Larry Crabb (of Marriages Restored) develops the thesis that there is so close a relationship between happiness in service to G-d and the heresy in which happiness becomes the reason to serve G-d that many find it difficult to continue to walk in faith when faced with unhappiness. The real test of faith is obedience when there is no reward.

Many will happily live with their spouse as long as the good times roll. When problems arise, some may endure for a time, but as long as they look for meaning and happiness from without they will eventually fail. This not to say that real meaning and happiness can come from a relationship with G-d (it can and does), but happiness most assuredly MUST NOT come from someone else (even a husband or lover) other than G0d. So, the real test of faith is to obey no matter the circumstances.

We must rather hope in Christ when life makes no sense, when sin does a better job of relieving emptiness than righteous living. We must write checks on the account of faith. Our hope must be fixed on Yeshua, and the hope his presence brings, not on satisfied desire in this life.

When two believers are married their meaning and happiness, joy and passion for life should come from living for Maschiach. And, even if these are absent, which is a test of true faith, they will continue to serve the L-rd.

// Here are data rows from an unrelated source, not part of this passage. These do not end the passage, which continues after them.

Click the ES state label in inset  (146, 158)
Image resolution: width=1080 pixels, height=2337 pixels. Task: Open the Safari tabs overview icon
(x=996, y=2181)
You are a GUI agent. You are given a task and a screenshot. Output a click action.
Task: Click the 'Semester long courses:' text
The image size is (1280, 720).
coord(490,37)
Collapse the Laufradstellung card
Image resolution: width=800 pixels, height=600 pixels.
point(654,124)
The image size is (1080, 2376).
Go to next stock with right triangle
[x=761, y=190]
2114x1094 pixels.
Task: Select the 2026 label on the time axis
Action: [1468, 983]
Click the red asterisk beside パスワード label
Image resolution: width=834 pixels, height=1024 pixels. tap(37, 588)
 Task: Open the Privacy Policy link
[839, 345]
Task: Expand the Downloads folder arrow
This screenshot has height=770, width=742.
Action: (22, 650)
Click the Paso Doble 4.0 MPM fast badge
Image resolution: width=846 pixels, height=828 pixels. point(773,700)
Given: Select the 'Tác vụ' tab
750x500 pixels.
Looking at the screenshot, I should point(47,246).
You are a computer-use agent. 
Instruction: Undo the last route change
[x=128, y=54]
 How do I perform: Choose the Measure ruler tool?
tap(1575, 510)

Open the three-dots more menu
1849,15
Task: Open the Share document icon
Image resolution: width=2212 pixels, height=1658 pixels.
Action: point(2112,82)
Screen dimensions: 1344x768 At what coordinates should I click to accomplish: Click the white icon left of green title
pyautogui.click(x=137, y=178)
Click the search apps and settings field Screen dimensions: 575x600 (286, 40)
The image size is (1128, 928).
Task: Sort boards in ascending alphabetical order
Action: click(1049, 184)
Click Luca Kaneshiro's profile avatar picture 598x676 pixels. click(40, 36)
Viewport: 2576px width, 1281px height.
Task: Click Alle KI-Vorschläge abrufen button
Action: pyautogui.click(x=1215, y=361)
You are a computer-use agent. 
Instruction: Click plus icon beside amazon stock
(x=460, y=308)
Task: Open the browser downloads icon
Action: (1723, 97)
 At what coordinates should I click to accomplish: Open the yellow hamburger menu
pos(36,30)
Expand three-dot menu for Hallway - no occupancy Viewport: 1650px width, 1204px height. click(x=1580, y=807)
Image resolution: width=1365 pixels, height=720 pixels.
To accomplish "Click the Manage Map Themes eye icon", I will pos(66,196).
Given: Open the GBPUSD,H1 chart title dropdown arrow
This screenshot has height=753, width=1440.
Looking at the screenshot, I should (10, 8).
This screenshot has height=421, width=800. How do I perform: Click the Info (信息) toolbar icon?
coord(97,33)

Iyov (Job) wrote “though he slay me, yet will I trust in him: but I will maintain mine own ways before him” (13:15). This is how we should live. This is how we should maintain our relationships with men and women in our lives. To live only to fulfill His purpose is the only way to live.

Ultimately, when we base our relationship on the experience of happiness, joy, passion, and so on, these will fail. And in the end the only reason to do so is because of , selfishness which conflates the reward of that relationship with the purpose of the relationship. Marriage is not meant to make us happy, marriage is meant to make us holy. Holiness in service to G-d will make us happy, but happiness is not the goal of service to Adonai.